Who’s Most Famous?
A recent research study was carried out by Young-Ho Eom of the University of Toulouse with the objective of determining the most influential person on Wikipedia. The inference was rather surprising, and at odds with the prevailing paradigm, in that it concluded that the Swedish botanist Carl Linnaeus was more influential than either Jesus or Hitler. An explanation for this rather atypical assessment can be attributed to the approach employed in the study, namely, the adaption of Stanford University’s PageRank (PR) algorithm to calculate the number and value of incoming links to any given article.
What is PageRank?
PageRank is one of the methodologies that Google uses to determine the relevance or importance of a site. The PageRank metric was developed by Google’s co-founder Larry Page and Sergey Brin during their time at Stanford University. This ranking procedure has drawn a great deal of attention from researchers in various fields due to its importance in the evaluation of webpage performance. Most preceding analyses attempted to resolve the problem with either a subjective approach, based on expert survey metrics, or an objective approach, based on citation-based metrics. Both methodologies have their own advantages and disadvantages, and they are usually complementary.
PageRank does indeed provide a good approximation to the importance of a webpage. However PageRank may not provide an accurate evaluation of new websites, many of which may contain relevant information, because of a lack of backlinks pointing to the site. Further, since PageRank does not analyse the web page content, the inbound links to a particular page may carry descriptions of topics which may not be pertinent to queries because of the classification of webpages by topics. In simple terms, PageRank is a numeric value assigned to a website depending upon the importance the algorithm places on unique content, such as backlinks, site structure, anchor text, etc. Thus, there is no guarantee that a site with a high PR will automatically acquire a high position in terms of the relevance to a particular topic or query.
Why PageRank went wrong in this study
Something unusual must have happened in the calculation of PageRank in this study, because the result showing a botanist as bigger than Jesus does not seem to hold merit. In particular, the integrity of a link based algorithm depends, to a large extent, upon no one person or effect being able to unduly unbalance the data. In this case, it appears that the calcualtions were carried out entirely on pages within Wikipedia, and ignored external links pointing into the site. Whilst this is the only realistic way to do the work without using a global index like Google or Majestic, it demonstrates the need for global data sources when considering a subset or segment of the web universe.

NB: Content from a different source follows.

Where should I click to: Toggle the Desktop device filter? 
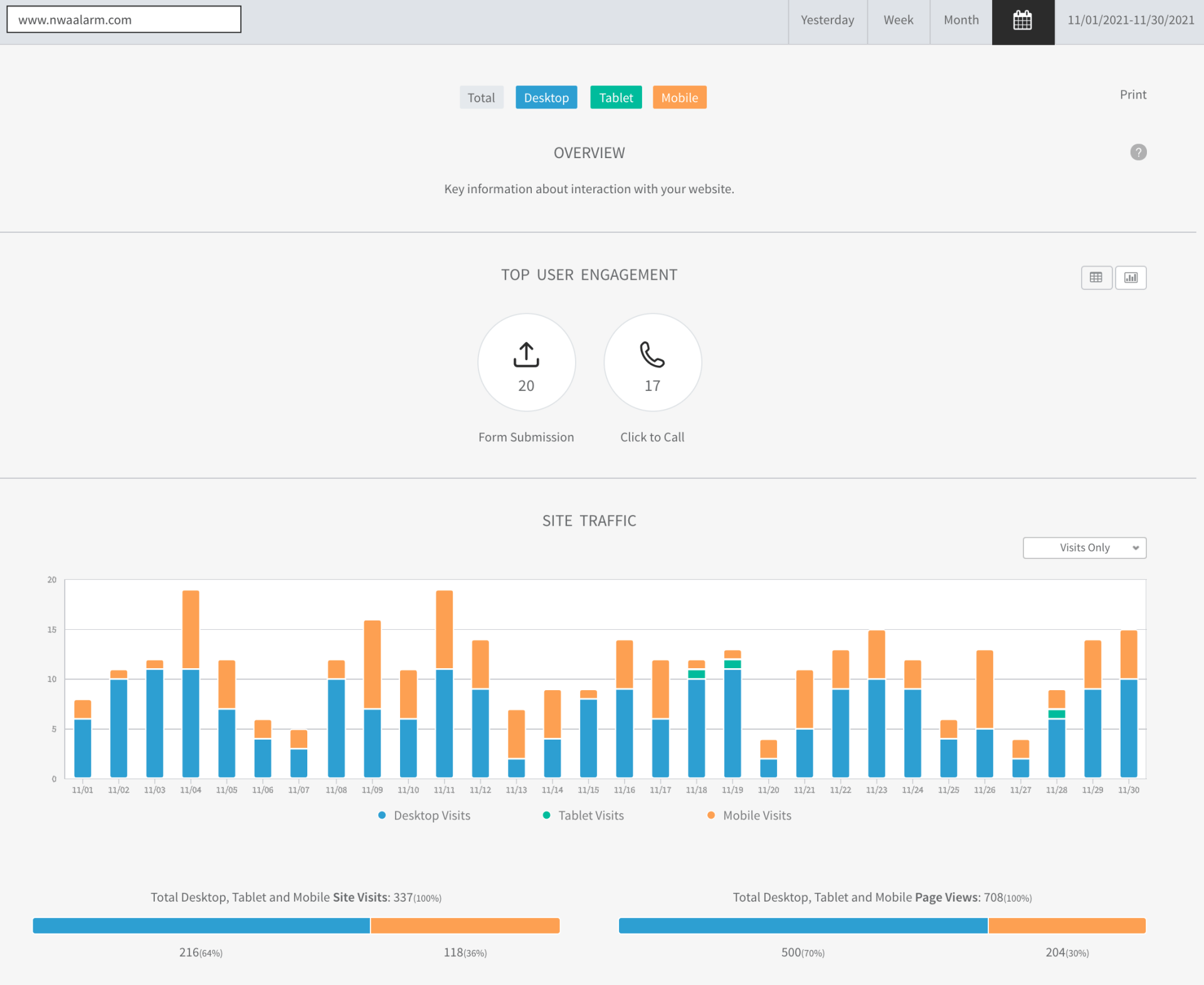point(546,98)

Different algorithms that calculate both incoming and outgoing links can give rise to different effects. Further, the results can be influenced by the cultural and linguistic contexts within which these studies are undertaken. In addition, the constantly varying evolution of the Wikipedia content can also have a discernable effect upon the outcomes, and therefore upon the conclusion reached. Re-indexing by Google can also have an influence on the current PageRank of a particular site. In particular, PageRank does not provide any indication regarding the content or size of a page, the language it’s written in, or the text used in the anchor of a link.
Comparative Studies
In this article, we revisit the study of the most influential person on Wikipedia. We use two other comparative metrics, namely, our very own MajesticSEO Topical Trust Flow and MOZ’s opensiteexplorer.com. Majestic SEO’s data is developed from the ground up by crawling the entire web (not just Wikipedia) and applying its own proprietry metric instead of the PageRank algorithm. OpenSiteExplorer also uses its own metric, which is not public in how it is totally derived, but is believed to be in part influenced by the Search Engine prominence of a URL and therefore is likely to correlate well with PageRank as calculated by Google on a worldwide index.
Both Comparative methodologies return Jesus as the most influential person.

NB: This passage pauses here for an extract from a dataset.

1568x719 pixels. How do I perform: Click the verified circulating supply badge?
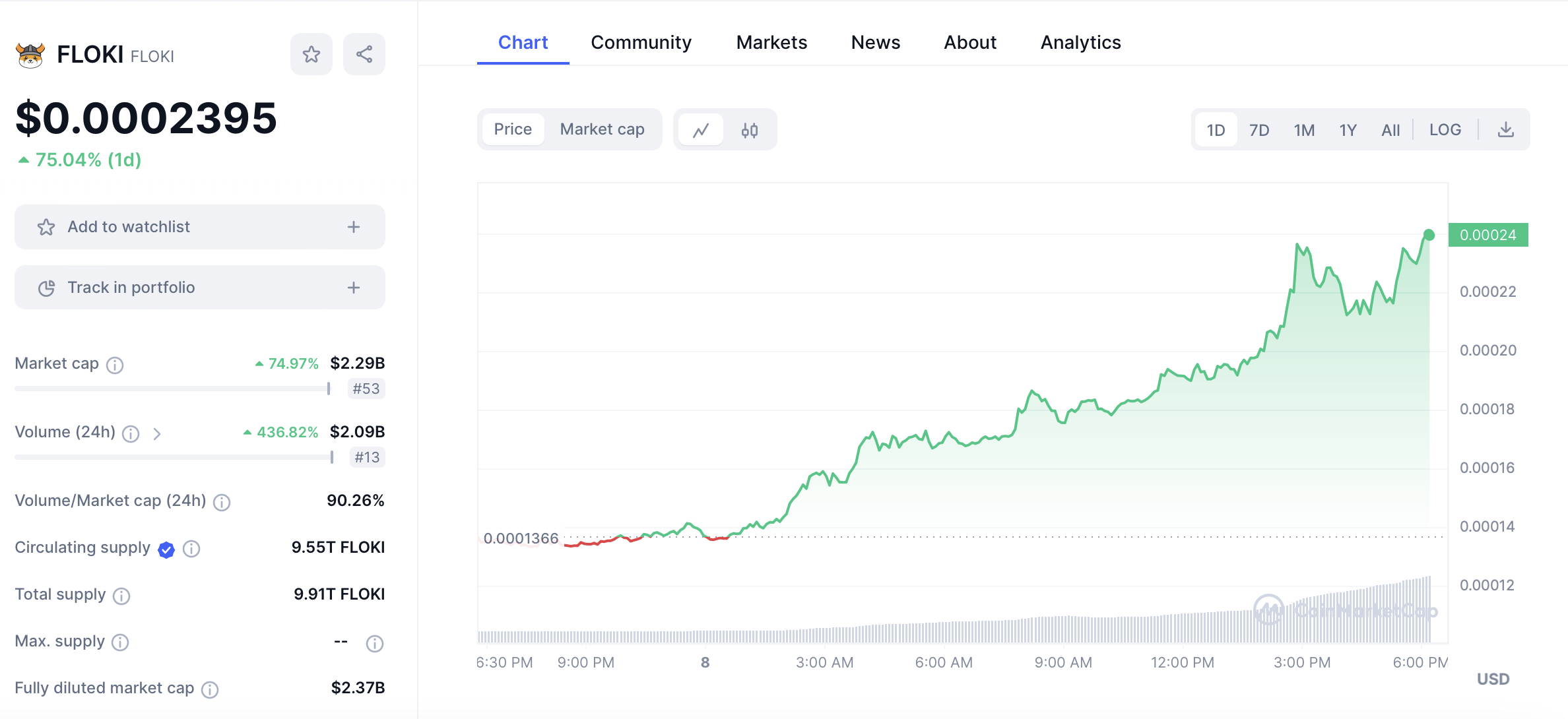[166, 549]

Figure 1 shows the results of the page specific metrics as computed by MajesticSEO’s Site Comparator Tool for 24 June, 2104. The influence list for Wikipedia is, in order, Jesus, Hitler and Linnaeus, with Trust Flows of 56, 56 and 50 respectively. Indeed, in terms of the number of metrics, the values for Jesus in the Wikipedia entries greatly outnumber those for the other two.
Figure 1: MajesticSEO Site Comparator Tool Statistics
The MOZ metrics also corroborate the MajesticSEO statistics for the same Wikipedia entries, as displayed by the Page Authority scores in Figure 2.
Figure 2: MOZ Page Specific Metrics
Next, we consider individual Trust Flows (TF) and Citation Flows (CF) using MajesticSEO’s Site Explorer Tool to determine the Trust and Citation Flows for each of the aforementioned Wikipedia entries. Figures 3, 4 and 5 provide details of the inbound link and site summary data for Wikipedia entries referring to Jesus, Hitler and Linnaeus respectively. Again, the statistics support our ranking order as Jesus, Hitler and Linnaeus. Note the concentration of topics for each of these entries. The general topic “Society” seems to dominate the composition of the Topical Trust Flows for Jesus and Hitler, while “Science” leads that of Carl Linnaeus, which is not surprising, given that he was a botanist, physician, and zoologist.
Figure 3: Site Summary Data for Wikipedia Entry “Jesus”
Figure 4: Site Summary Data for Wikipedia Entry “Hitler”
Figure 5: Site Summary Data for Wikipedia Entry “Linnaeus”
Finally, we compare a composite list of the Topical Trust Flows for these Wikipedia entries, as displayed in Figure 6. Again, the MajesticSEO data provides the rankings as
- Jesus has a TF of 56 and a CF of 55;
- Hitler has TF of 56 and a CF of 54;
- Linnaeus has TF of 50 and a CF of 50.
Figure 6: MajesticSEO Bulk Backlink Checker Results
Conclusions
This study provides evidence that MajesticSEO’s view of “importance” based on spatially understanding the whole universe of URLs instead of analysing just a site or subset such as Wikipedia is a stronger methodology for determining the ranking of Wikipedia’s influence list.
**Sign up to Majestic Insights for more**
If you enjoyed this research, you are welcome to join Majestic Insights – a free service that will tell you when we produce more in-depth data, such as industry reports. Users signing up get our Twitter top 50,000 list as well. Registering is easy over here.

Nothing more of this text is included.